2nd International Conference on Non-invasive Cardiac Imaging, Nuclear Cardiology & Echocardiography
Amsterdam, Netherlands
Hsuan Lo
Tzu university, Taiwan
Title: Altered NMDA receptor-nitric oxide (NO) signaling in the rostral ventrolateral medulla contribute to cardiovascular response of acute ethanol-exposure
Biography
Biography: Hsuan Lo
Abstract
Consumption of ethanol (EtOH) has many effects on physiological functions particular in the central nerve system and cardiovascular system. Hypotension is one of the main features of acute excessive intake of ethanol (alcohol intoxication). In addition, chronic ethanol consumption has been associated with cardiovascular diseases, including hypertension and stroke. The precise mechanisms underlying ethanol regulation of cardiovascular function remains unclear. It is well known central N-Methyl-D-Aspartate (NMDA) receptors are implicated in the modulation of glutamatergic transmission and important in regulating neuronal activity. Recent evidence also suggests that nitric oxide is a key neuromodulator within the central nervous system and its production is associated with NMDA receptor activation.
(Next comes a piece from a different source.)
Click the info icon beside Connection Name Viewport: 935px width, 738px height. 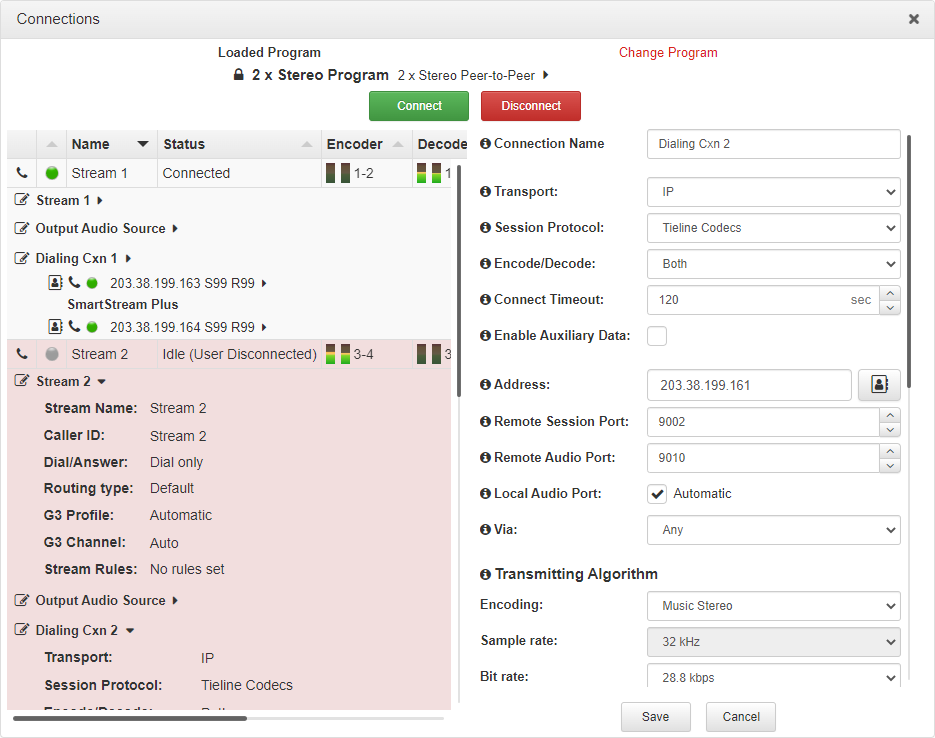486,143
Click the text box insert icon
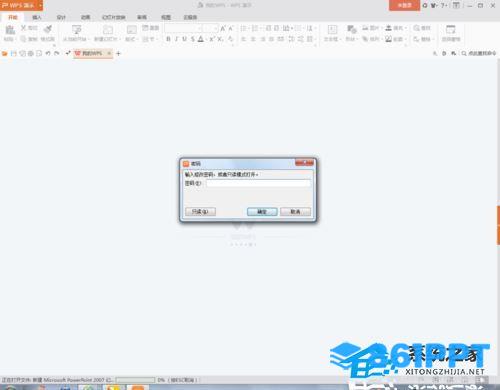The height and width of the screenshot is (390, 500). click(332, 30)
The rostral ventrolateral medulla (RVLM) is known as a vasomotor center, which provides the basal sympathetic outflow and maintains blood pressure (BP). This study was carried out to test the hypothesis that NMDA and NO signalings in the RVLM are involved in the regulation of ethanol-induced changes in BP. The BP response was measured in urethane anesthetized SD rats weighing 280-350 g. EtOH (3.2 g/kg) was applied by intraperitoneal injection (IP). The samples of glutamate and NO were collected by microdialysis every 15 mins in the RVLM and then analyzed with HPLC-ECD and NOx analyzer, respectively. The results showed that IP ethanol elicited a significant increase in the level of glutamate and NO in RVLM and a reduction in BP. Microinjection of ketamine (an NMDA receptor antagonist) or L-NNA (an NOS inhibitor) into the RVLM, which was applied 5 min after administration of EtOH, attenuated EtOH-induced depressor effects. In addition, microinjection of ketamine suppressed the level of NO production. The results suggest that increases in NMDA receptors activation and enhancement of NO synthase activity in the RVLM may play a major role in ethanol-evoked hypotension.